Stewart B. Wuest, Ph.D.
Research Soil Scientist

USDA Agricultural Research Service

Stewart.Wuest@usda.gov
Office: 541-278-4381
Cell: 541-969-6785

Located at the Pendleton Station

I grew up in the foothills near Los Angeles and ended up graduating with a bachelors called Agrarian Studies from University of California, Davis. After four years in the woods of northern California, I returned to Davis and obtained a Masters in Agronomy and a PhD in Soil Science, along with children numbers 2 and 3. Then I took a job at Washington State University coordinating the On-Farm Testing project, part of the Solutions To Environmental and Economic Problems program. The great thing about that was meeting and learning from so many experienced farmers one-on-one as we worked together to perform tests of their choosing on their farms.
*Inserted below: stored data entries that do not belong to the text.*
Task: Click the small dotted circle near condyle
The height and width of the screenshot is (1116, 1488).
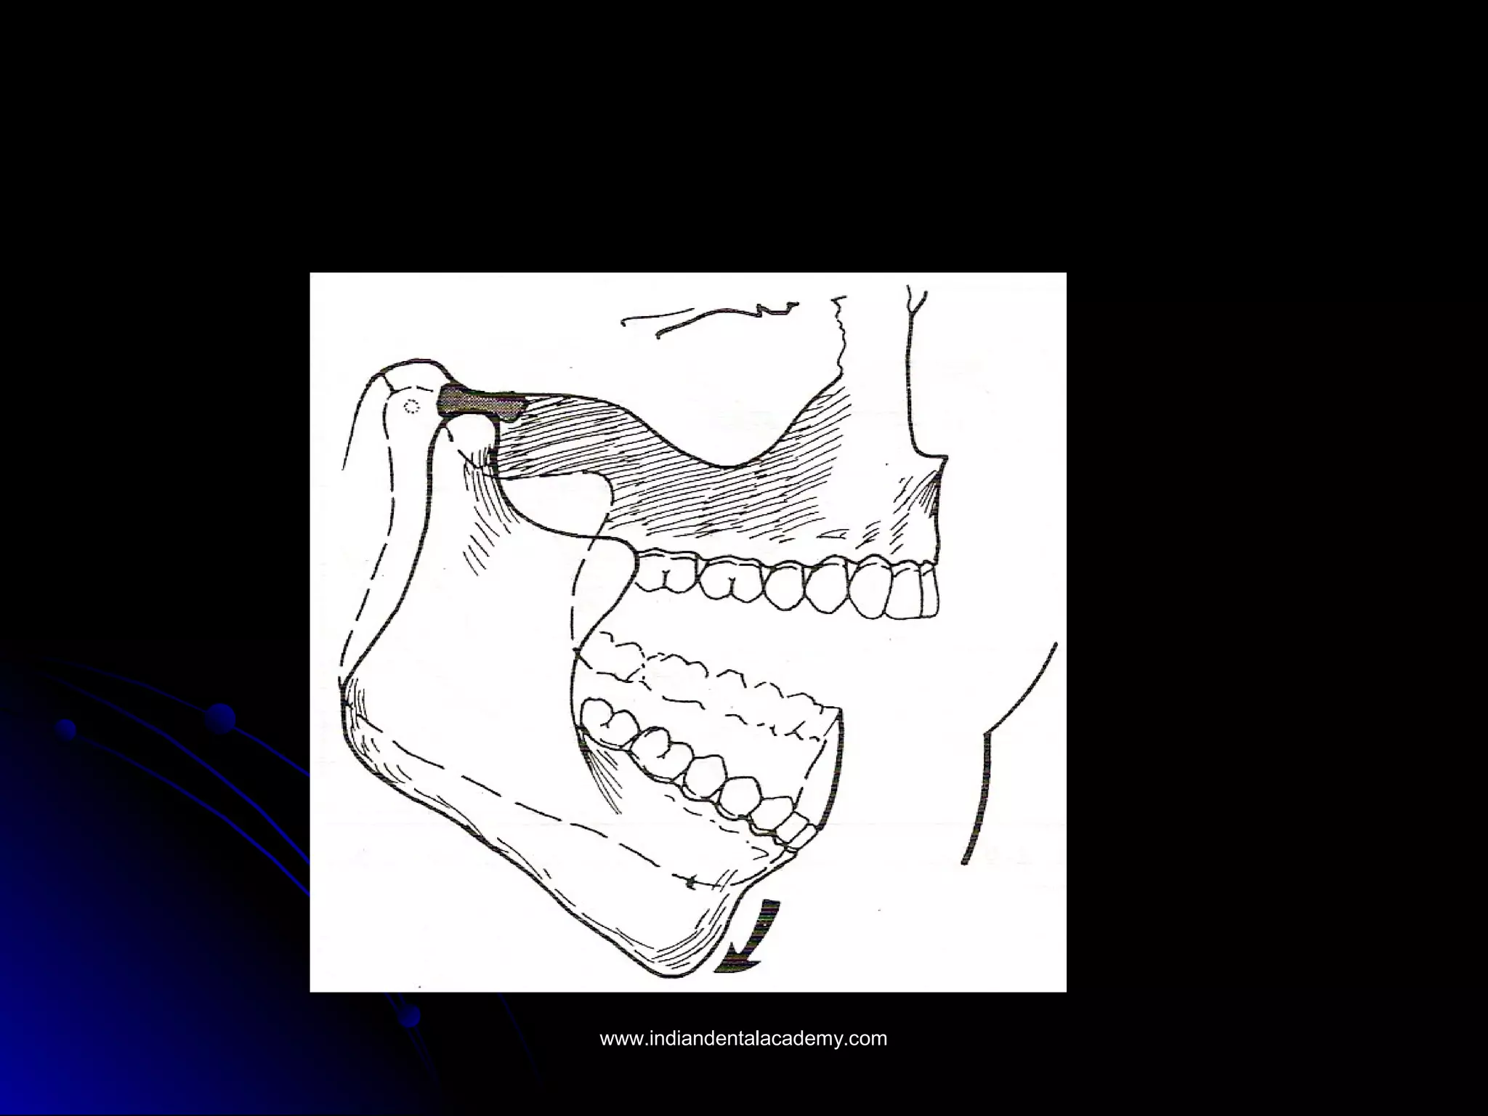Action: pyautogui.click(x=412, y=408)
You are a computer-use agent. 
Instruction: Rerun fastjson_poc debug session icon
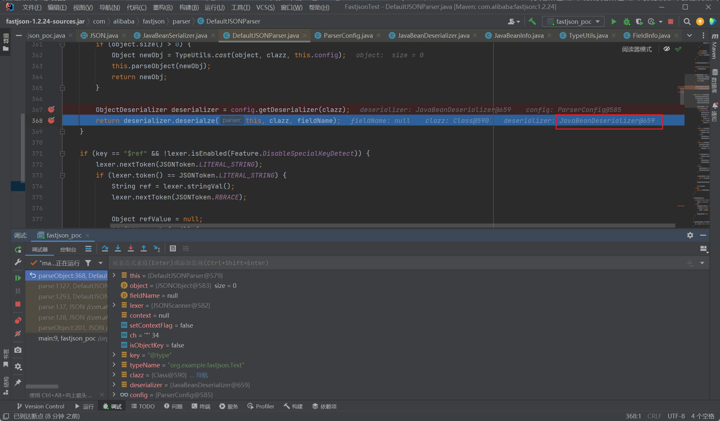click(18, 249)
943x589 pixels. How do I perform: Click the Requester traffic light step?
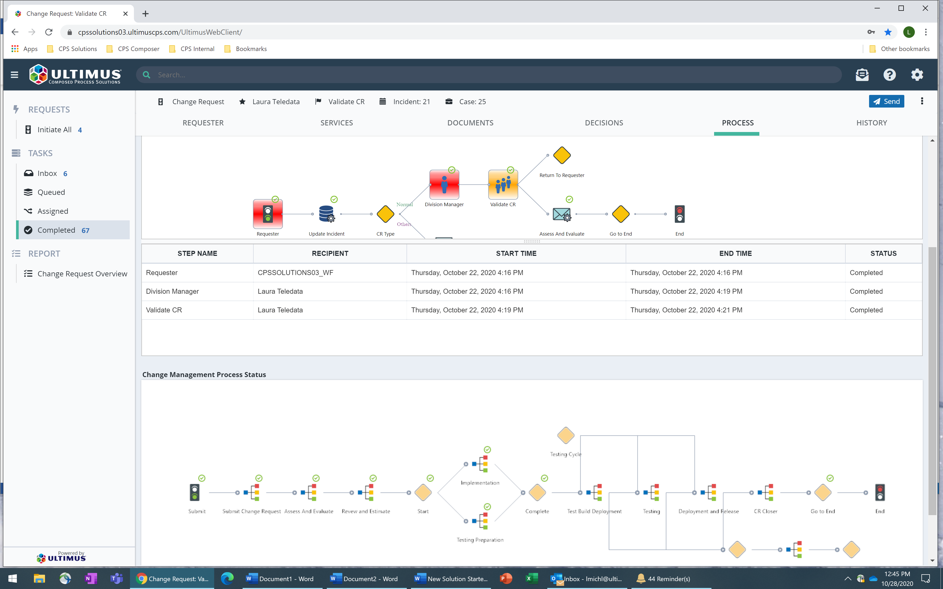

I worked in the McGregor Company’s research unit for a little over a year, then with a private contract researcher (Craig Walters) for a while before starting with the ARS at Pendleton in 1997. In the beginning I focused on the problems farmers seemed to have in getting good stands into residue. Better seeding equipment has solved that problem, and my focus became to understand the mechanics of water infiltration. Why exactly does notill infiltrate water so much faster than tilled soil? Turns out it was not cracks and root holes, but the capacity of the notill surface soil to resist slaking and forming a seal or crust. My next adventure was to figure out how to minimize tillage in tilled fallow and still have moisture to seed into. Every one of these topics has vanquished my pre-conceived ideas and forced me toward a new understanding, sometime supporting current farming practices and sometimes suggesting alternatives to take advantage of. I am currently working to compare farming practices for their ability to maximize water for yield and drought resistance.

Stewart’s team:

Dave Robertson

Dave Robertson
Technician

 

Bret Carter

Bret Carter
Farming

Stewart ’s Research:

  • Monitor soil water profiles for crop and weed water use, response to rainfall, effect of caliche on rooting depth.

  • Determine whether a group of neighboring growers can delineate a “wind shed” and significantly reduce the chemical cost of controlling Russian thistles and other tumbleweeds.

  • Figure out why notill out-yields tilled winter wheat in replicated plots.

  • Make protein data available for creating nitrogen application maps.